Dangers of military myths




The official history confirms another great failing of the 1965 war, the inability of the Indian Air Force to provide a decisive edge on the battlefield or even match up to the Pakistanis


In a society where even the writing of ancient history is so politically contentious, it is difficult to expect a realistic appreciation of fairly recent wars. Culturally, we also confuse military science with soldierly heroism. We can spend all our time extolling our troops for the courage they showed in Kargil but avoid talking about what got them in such a near-impossible war in the first place. Even with our bigger wars, propaganda myths created in the course of the engagements are then perpetuated for decades. In the 22-day war in 1965, for example, as schoolchildren we were taught that the Pakistani pilots were so scared of the tiny Gnat that they fled the moment they spotted one. That it was because the then army chief, General J.N. Chowdhary, was such a world-famous hot-shot in tank warfare that the Pakistani armour came unstuck at Khem Karan and other graveyards of the Patton. That Lahore and Sialkot were almost sure to be in our bag if the war had gone on a few more days.

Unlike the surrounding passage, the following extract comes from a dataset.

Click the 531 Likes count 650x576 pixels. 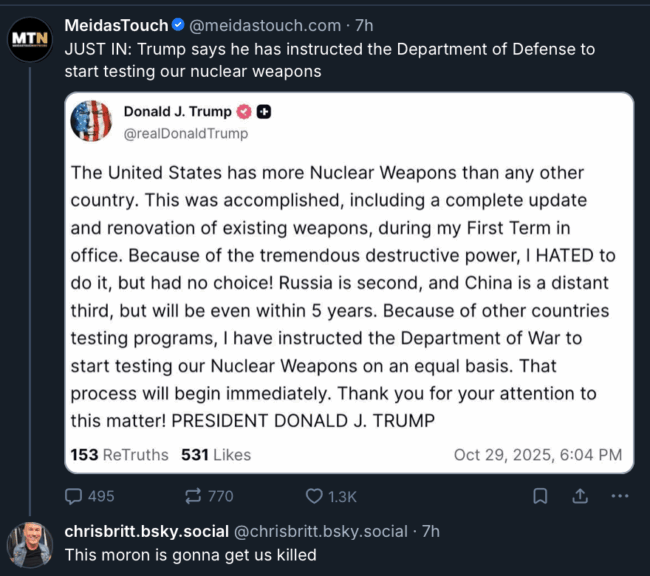[216, 454]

That is why it is refreshing that India’s own official history of the country’s first full-fledged modern war has been written with a degree of detachment. It confirms several widely held beliefs in the strategic community and described in the many books on that war. In India, the official history has followed close after the release of In the Line of Duty: A Soldier Remembers, the autobiography of Lt Gen Harbakhsh Singh, one of our tallest generals ever, professionally and physically, at 6-ft-2. As the western army commander during the 1965 war (there was no northern command then), he also led the operations in Kashmir and therefore controlled the entire war.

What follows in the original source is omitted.